Set out exactly, line by line, the stretch of data below that begins at the line containing "[Facebook] (31, 20)" and ends at the line containing "Données personnelles (512, 1668)", with both ends kept.

(Given entries Opens)

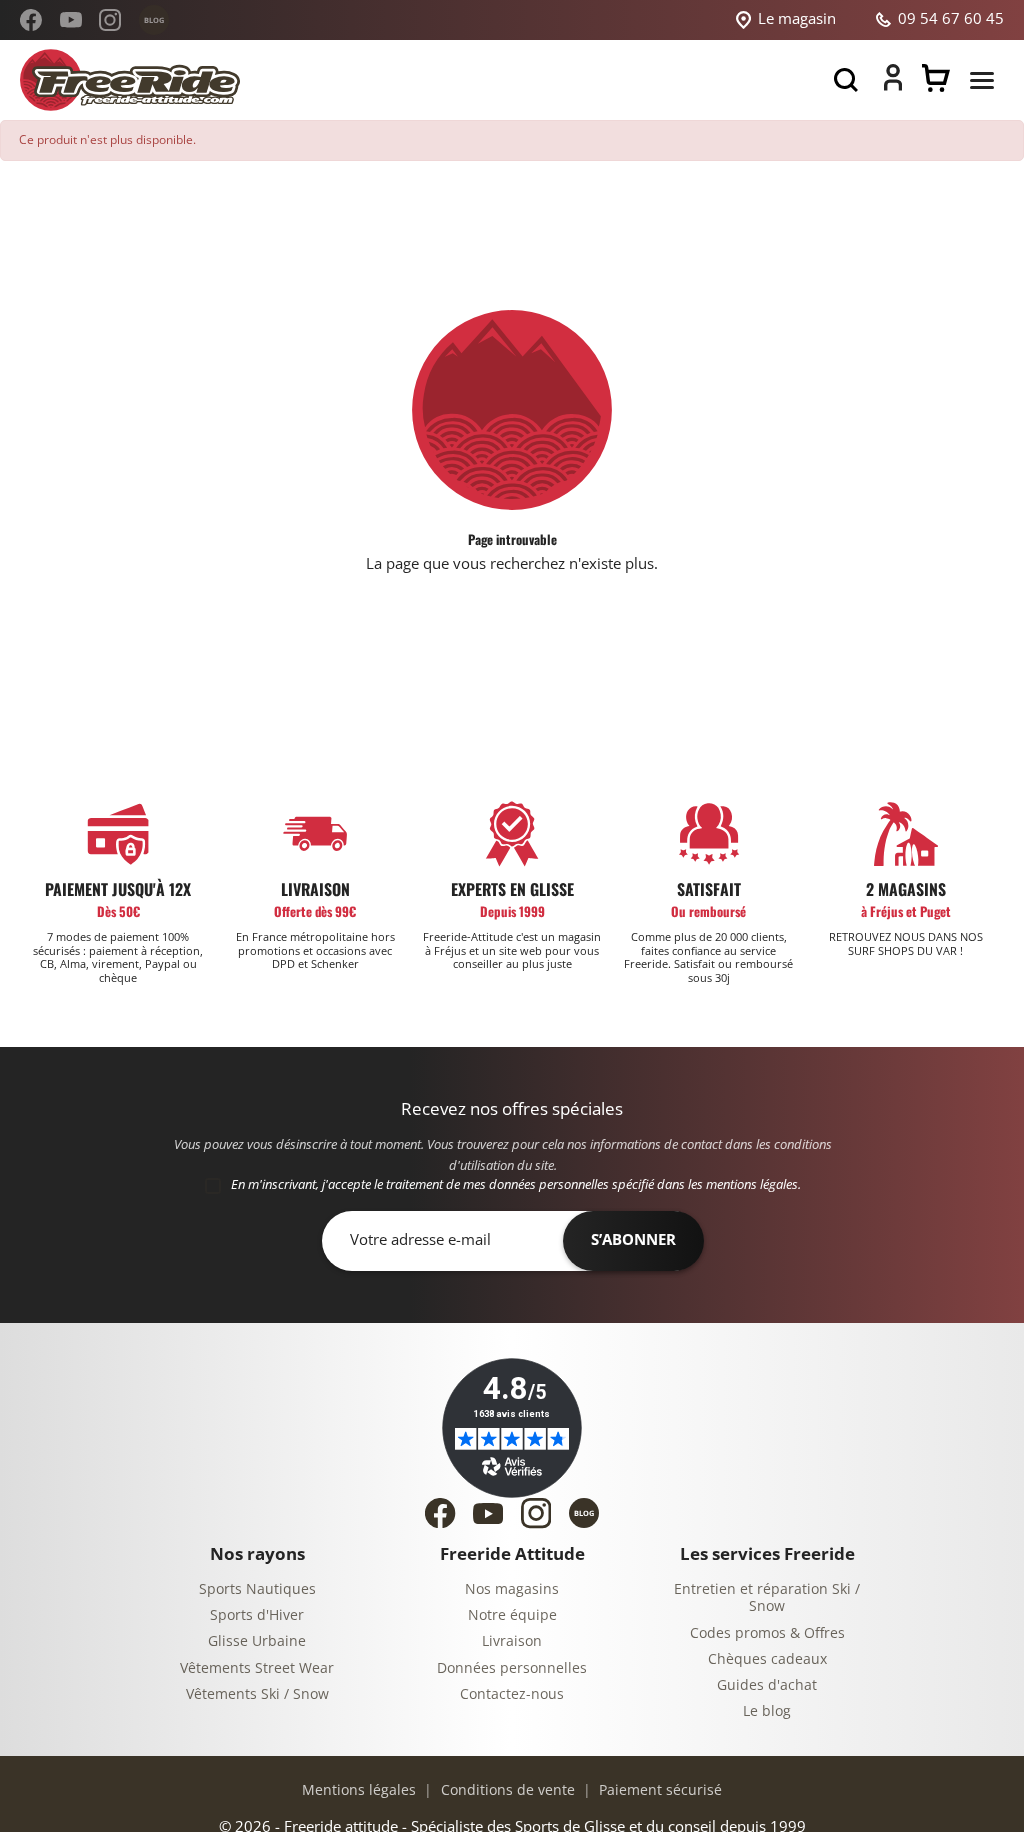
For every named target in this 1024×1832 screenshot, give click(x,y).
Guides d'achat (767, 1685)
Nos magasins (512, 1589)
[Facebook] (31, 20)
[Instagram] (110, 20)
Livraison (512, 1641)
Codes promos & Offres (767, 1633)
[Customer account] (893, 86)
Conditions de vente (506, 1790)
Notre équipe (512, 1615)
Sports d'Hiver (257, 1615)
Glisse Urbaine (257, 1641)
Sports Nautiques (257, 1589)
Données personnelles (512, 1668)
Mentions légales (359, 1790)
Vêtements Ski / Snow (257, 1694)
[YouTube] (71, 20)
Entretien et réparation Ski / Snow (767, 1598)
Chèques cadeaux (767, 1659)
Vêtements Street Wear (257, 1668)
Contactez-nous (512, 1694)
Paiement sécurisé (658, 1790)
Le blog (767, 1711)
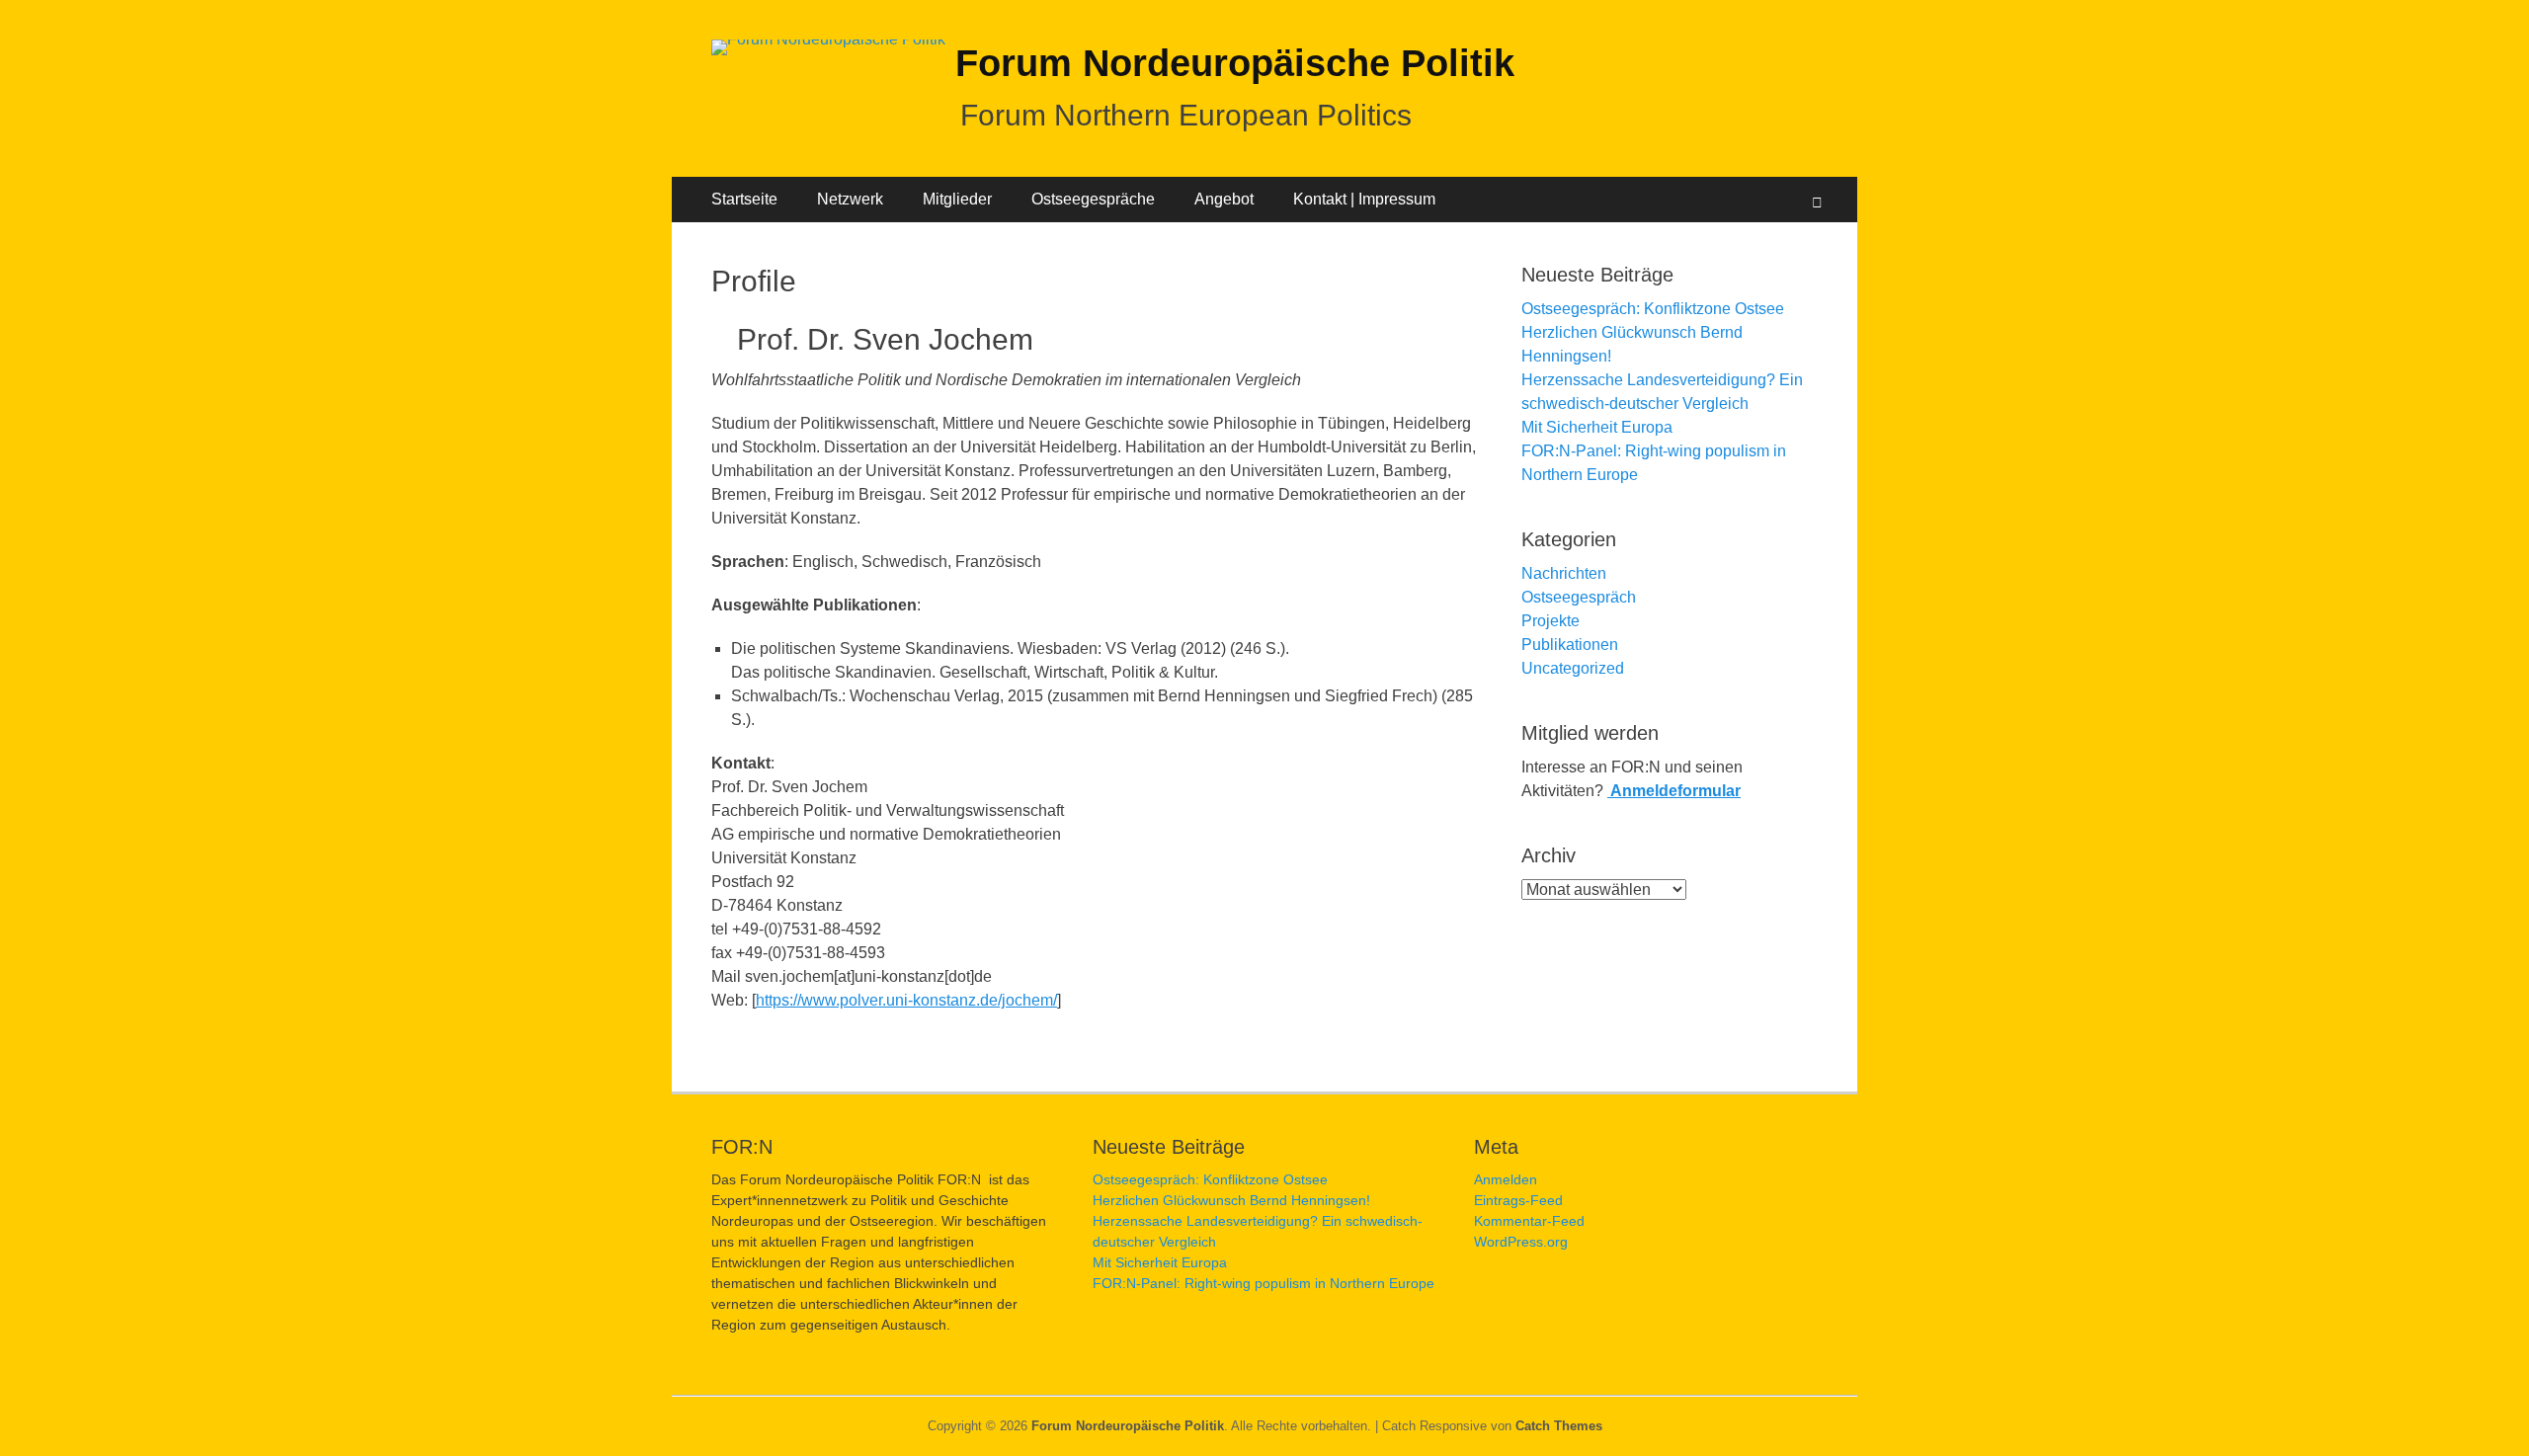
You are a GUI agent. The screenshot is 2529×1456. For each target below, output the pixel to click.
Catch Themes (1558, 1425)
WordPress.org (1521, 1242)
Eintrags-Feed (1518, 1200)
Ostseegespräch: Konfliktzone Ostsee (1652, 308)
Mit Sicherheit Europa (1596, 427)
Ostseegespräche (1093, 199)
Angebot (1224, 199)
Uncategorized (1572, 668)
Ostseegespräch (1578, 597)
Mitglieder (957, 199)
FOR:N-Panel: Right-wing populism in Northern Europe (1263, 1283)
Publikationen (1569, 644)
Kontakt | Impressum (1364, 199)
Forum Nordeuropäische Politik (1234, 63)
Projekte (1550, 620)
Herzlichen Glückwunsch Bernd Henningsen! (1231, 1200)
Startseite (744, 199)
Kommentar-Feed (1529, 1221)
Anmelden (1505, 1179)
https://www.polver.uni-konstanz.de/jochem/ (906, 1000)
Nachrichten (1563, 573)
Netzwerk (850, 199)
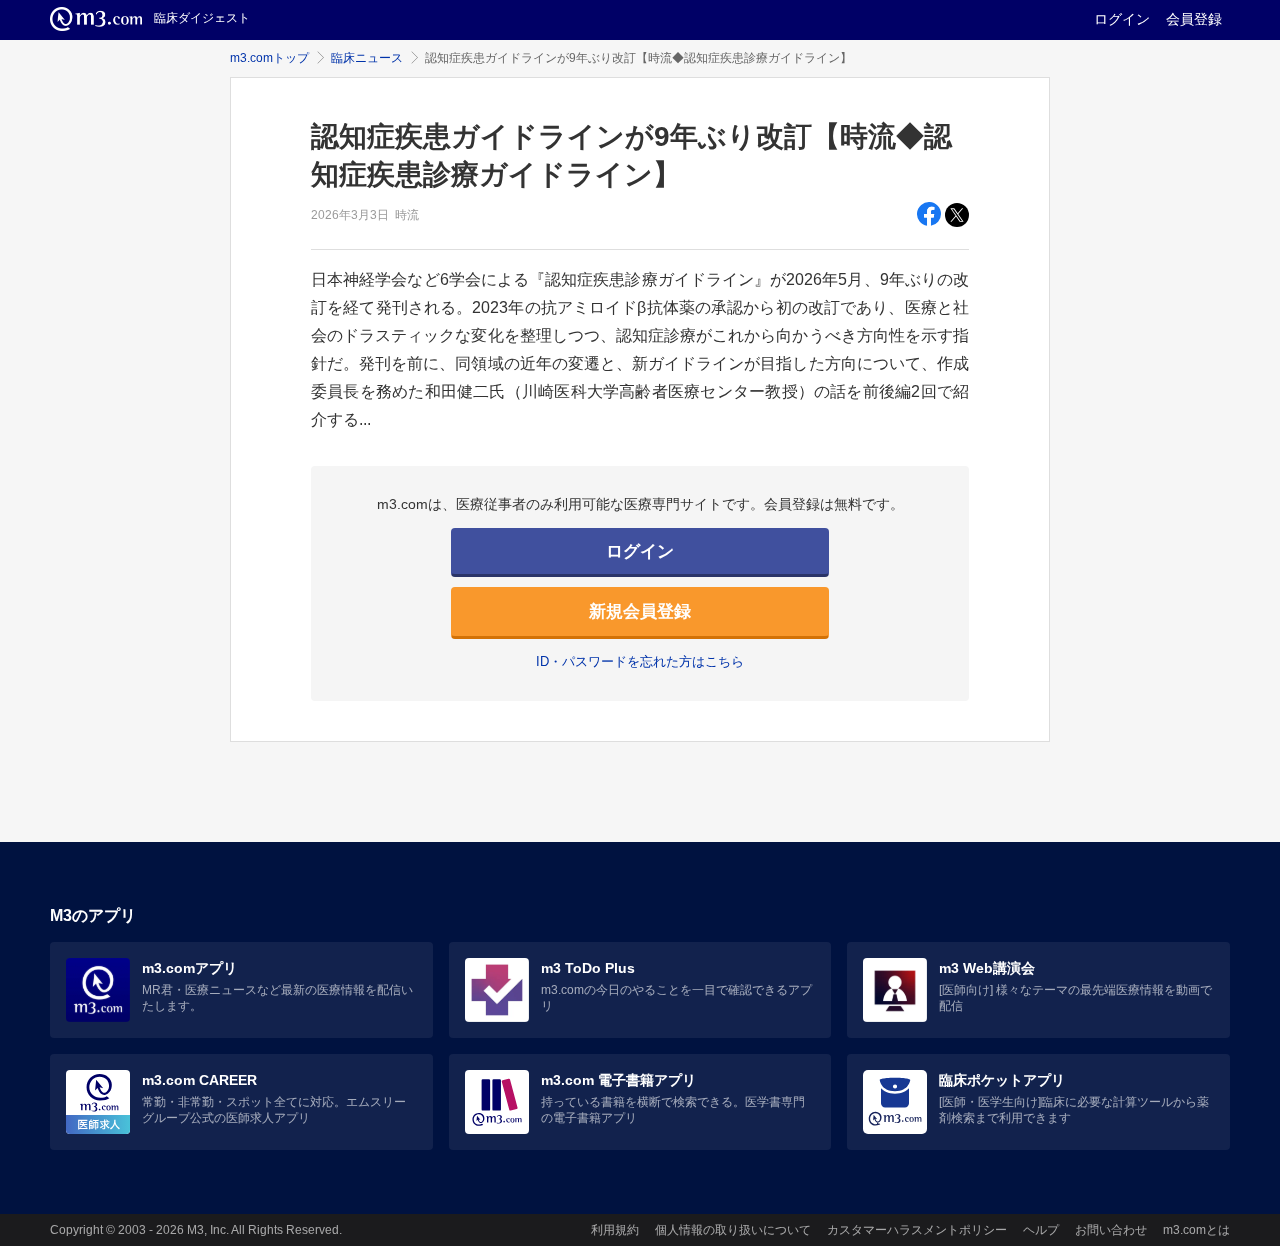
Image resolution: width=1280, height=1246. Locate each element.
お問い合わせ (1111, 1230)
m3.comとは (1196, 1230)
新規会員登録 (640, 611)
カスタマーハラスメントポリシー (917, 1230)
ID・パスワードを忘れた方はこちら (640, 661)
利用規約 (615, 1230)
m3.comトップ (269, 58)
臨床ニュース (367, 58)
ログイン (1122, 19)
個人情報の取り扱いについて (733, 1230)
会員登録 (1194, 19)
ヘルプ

(Given entries Closes)

• [Problem solution]
[Facebook] (31, 20)
[Instagram] (110, 20)
Livraison (512, 1641)
Codes promos & Offres (767, 1633)
[Customer account] (893, 86)
Conditions de vente (506, 1790)
Notre équipe (512, 1615)
Sports d'Hiver (257, 1615)
Glisse Urbaine (257, 1641)
Sports Nautiques (257, 1589)
Données personnelles (512, 1668)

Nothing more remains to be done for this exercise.